本拠点では、東日本大震災における住民の声を聞き取ることで、災害時の健康リスクを特定し、長期的な健康被害についての分析を行いました。その結果、今後も大規模な自然災害が予測される中、二次的健康被害を防ぐことが国際的にも重要な課題であると認識されています。
具体的な目標
本プロジェクトの目標には、以下が含まれます:
- - 災害時の健康サポートモデルの確立: 二次的健康被害を防ぐために、次世代型の避難環境と健康サポート体制を整えることが求められています。
- - セルフレジリエンスの促進: 災害時に自分自身を守る力を高めるため、教育やサポート体制を充実させることを目指しています。

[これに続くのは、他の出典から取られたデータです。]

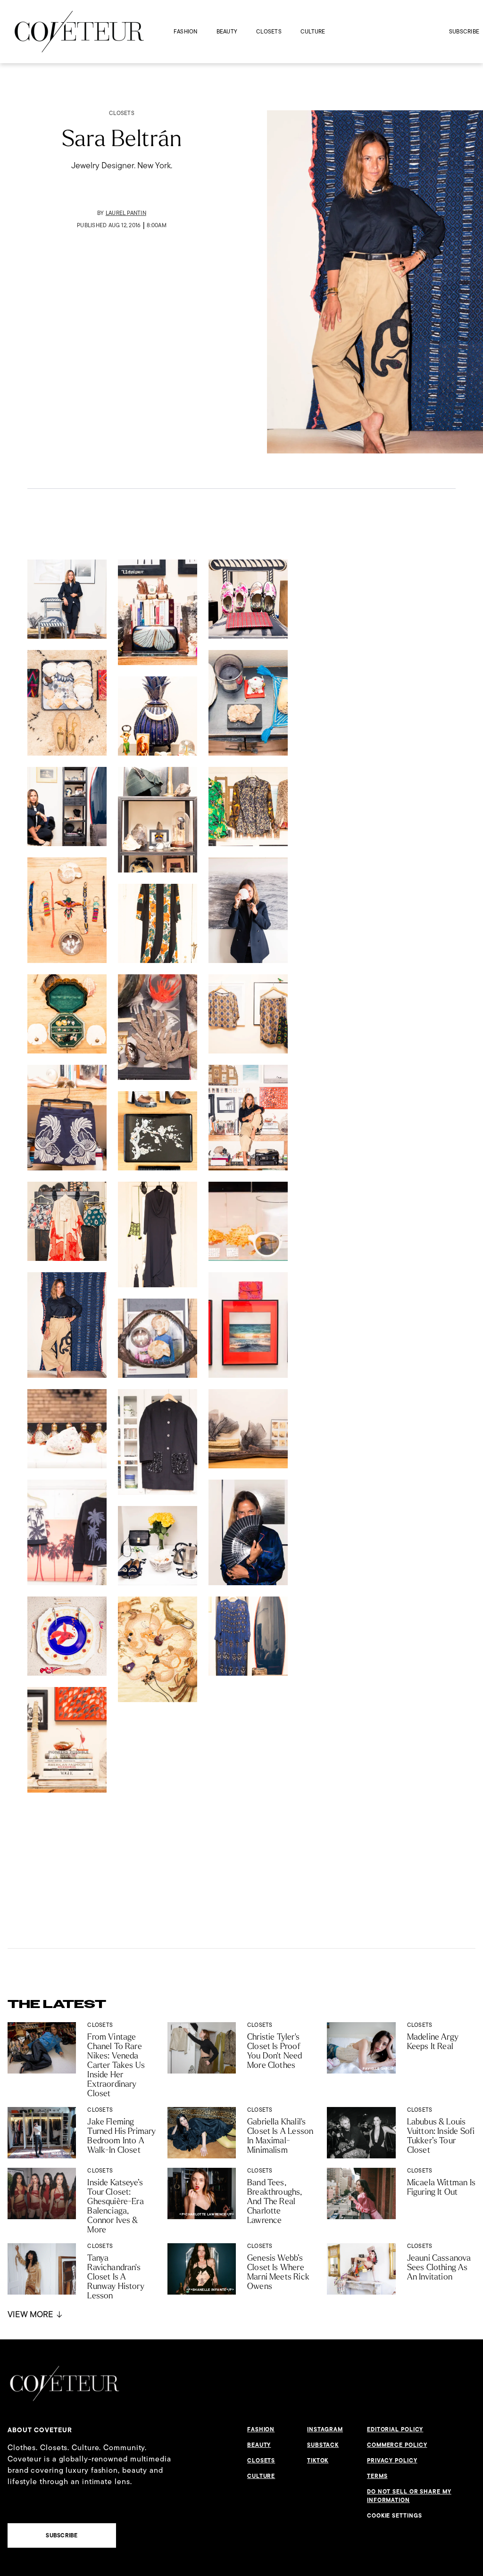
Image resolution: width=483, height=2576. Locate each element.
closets (269, 31)
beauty (227, 31)
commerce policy (397, 2445)
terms (377, 2476)
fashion (186, 31)
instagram (325, 2429)
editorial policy (395, 2429)
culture (312, 31)
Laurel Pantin (126, 213)
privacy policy (392, 2460)
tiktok (317, 2460)
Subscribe (464, 31)
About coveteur (40, 2430)
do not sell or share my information (409, 2495)
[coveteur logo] (79, 31)
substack (323, 2445)
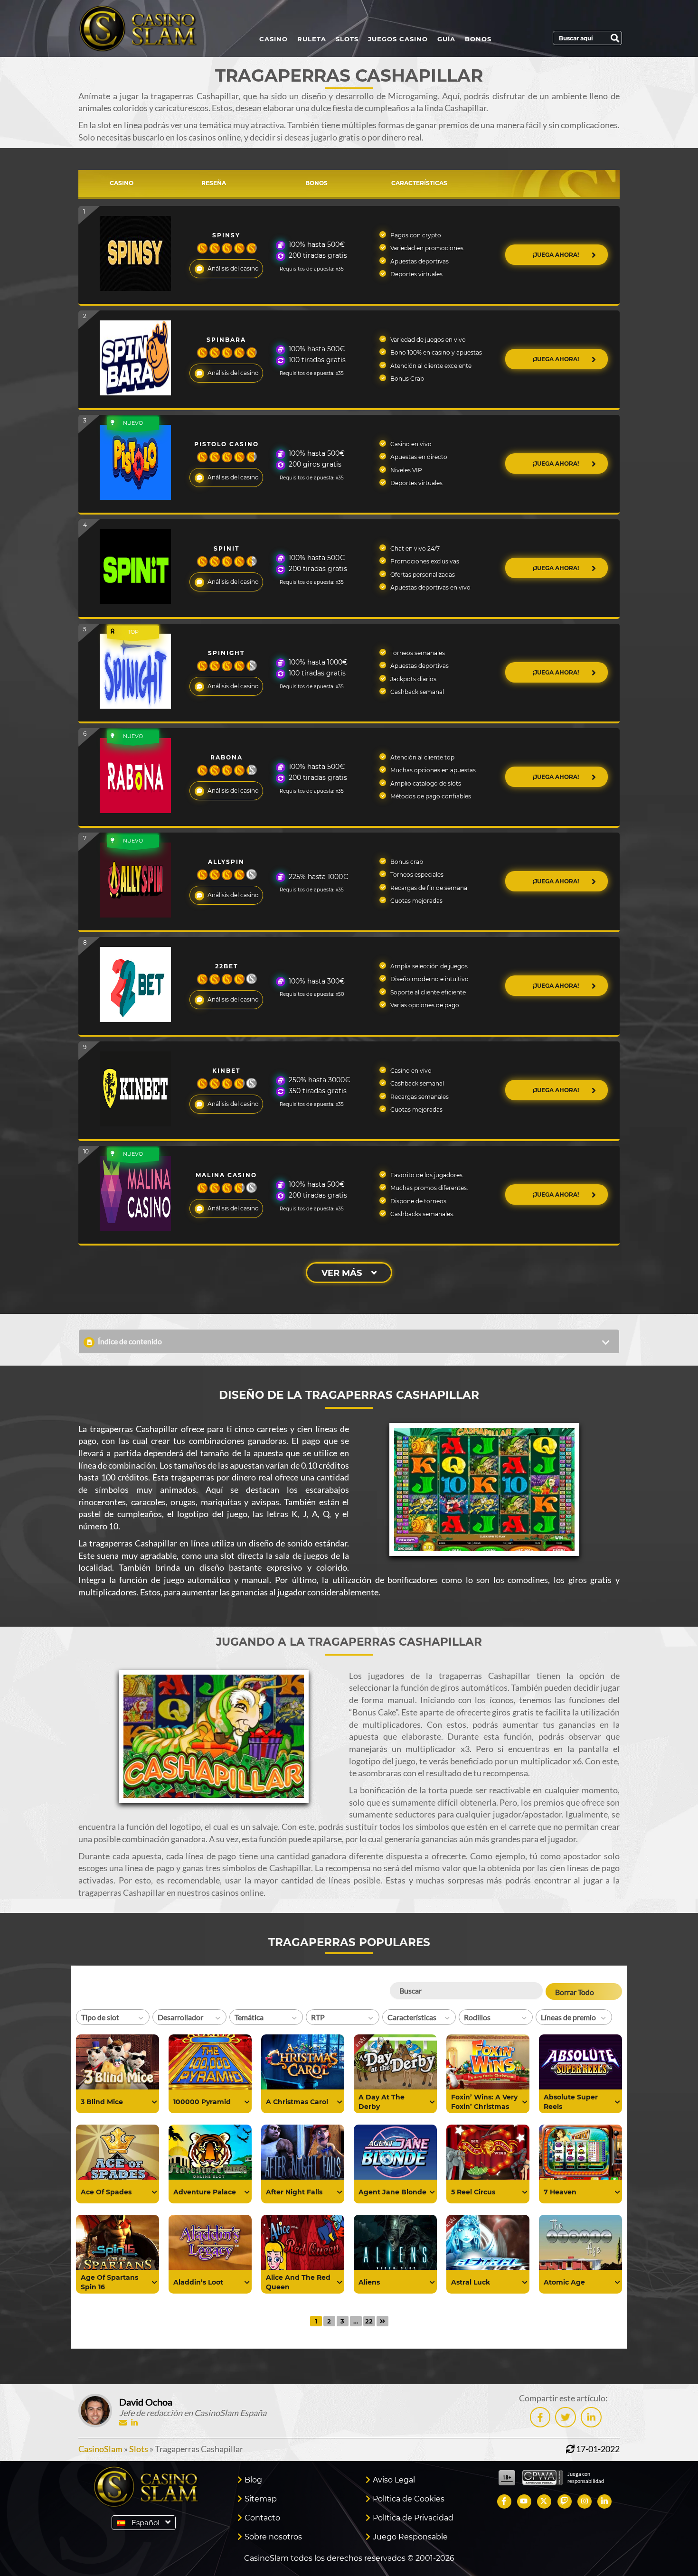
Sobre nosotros (273, 2536)
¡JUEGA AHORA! (556, 254)
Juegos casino (398, 39)
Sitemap (261, 2498)
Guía (446, 39)
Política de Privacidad (413, 2517)
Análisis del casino (233, 268)
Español (146, 2522)
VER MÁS (341, 1273)
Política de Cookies (408, 2498)
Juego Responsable (410, 2536)
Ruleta (311, 39)
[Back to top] (672, 2550)
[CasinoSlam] (146, 28)
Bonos (478, 39)
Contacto (262, 2517)
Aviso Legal (394, 2479)
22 (369, 2321)
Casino (273, 39)
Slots (347, 39)
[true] (154, 2102)
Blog (253, 2479)
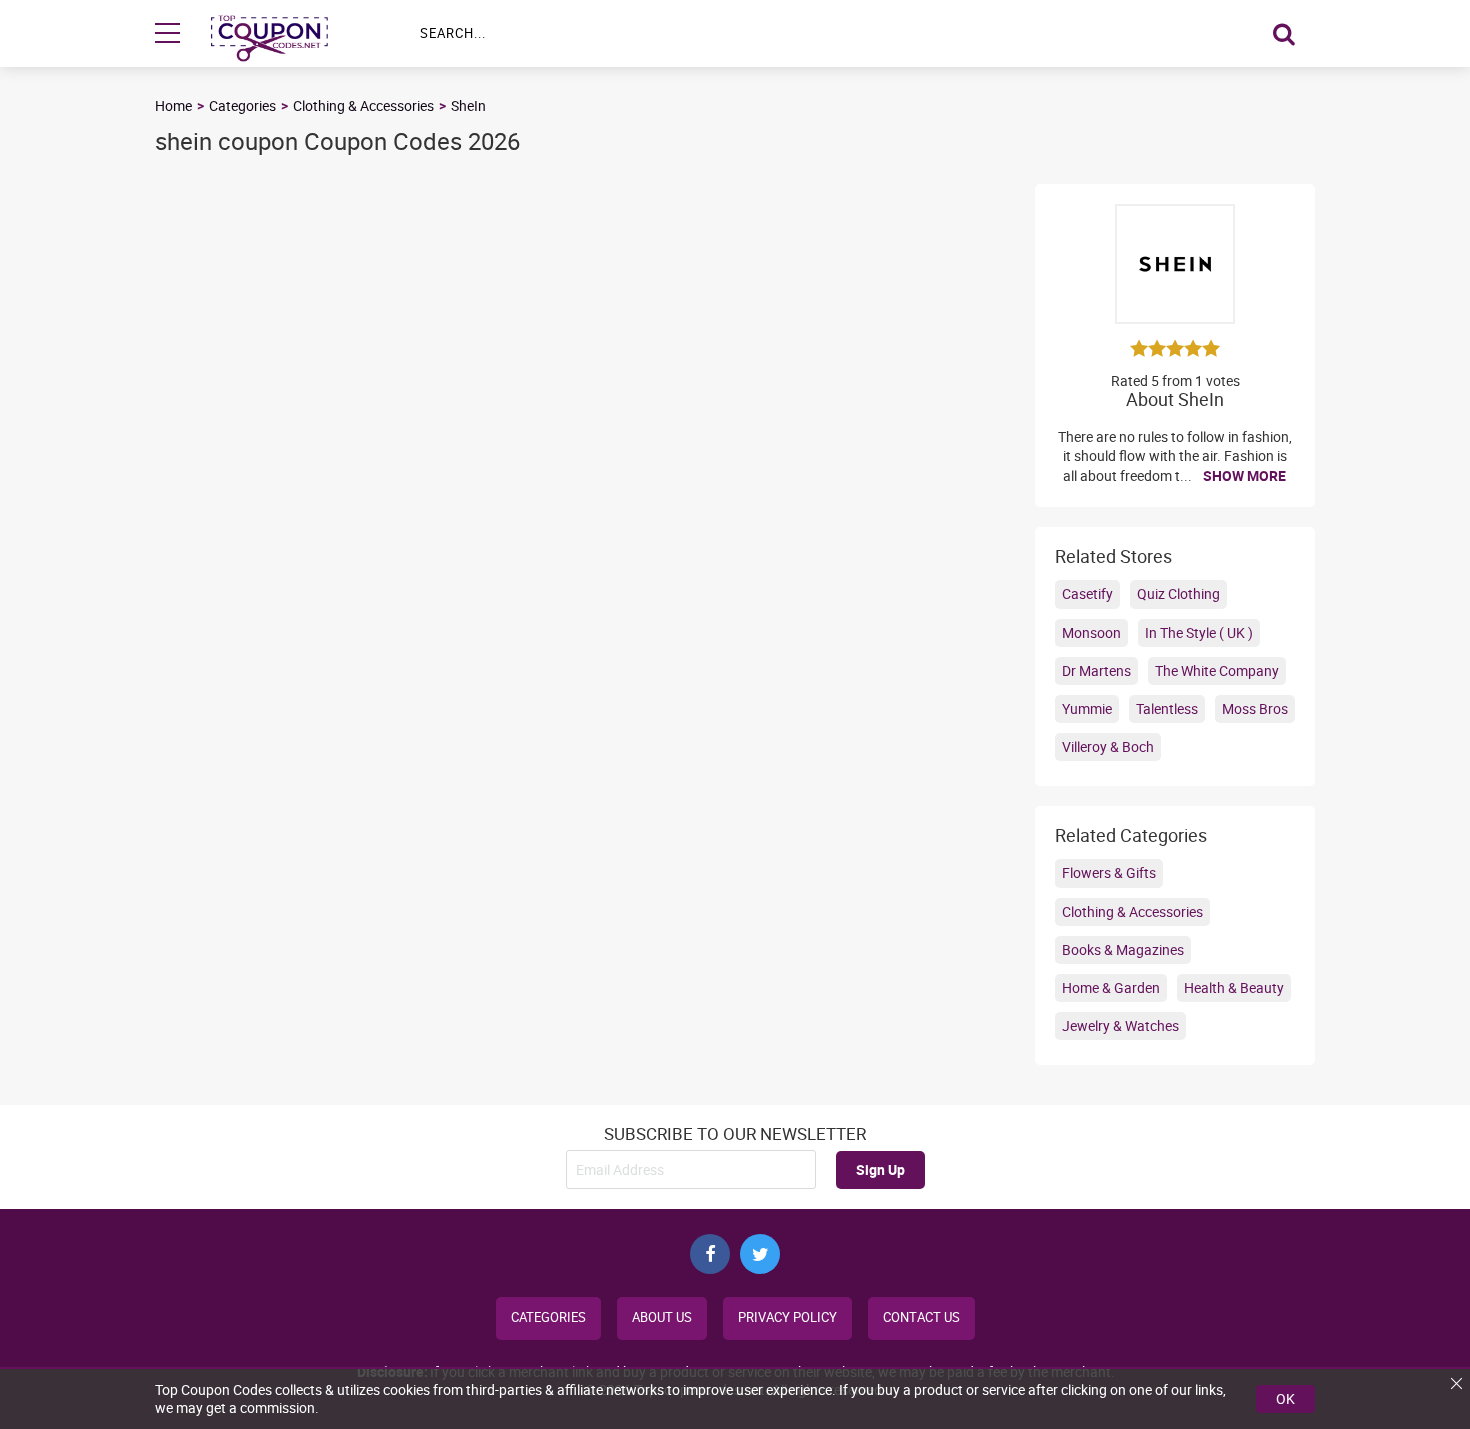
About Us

また、目標達成に向けては、関連する機関や企業との連携を深め、持続可能な社会を構築するための研究開発が行われます。
参画機関と役割
本プロジェクトには、多様な大学や企業が参加しています。特に、千葉大学や群馬大学、福島県立医科大学などの大学、さらには清水建設やアマゾンウェブサービス、セイコーソリューションズなどの民間企業が名を連ねています。これにより、各機関の強みを活かした効率的な研究開発が期待されています。
未来に向けたビジョン
この共創拠点の最終的なビジョンは、「災害後も誰一人取り残さず、中長期にわたって健康でいられる社会の実現」です。具体的な施策としては、次世代型避難環境の実現や、健康被害の早期予測システムの開発が含まれます。これを通じて、災害時でも安心して生活できる地域社会の実現を目指しています。
取り組みへの期待
今後、本プロジェクトが具体化していくことで、災害時の健康リスクを軽減し、地域の安全と健康を守る新たな枠組みが形成されることが期待されています。順天堂大学は、研究・開発を通じて、私たちの未来をより良いものに変えていく取り組みを進めています。これからの展開に、多くの期待が寄せられています。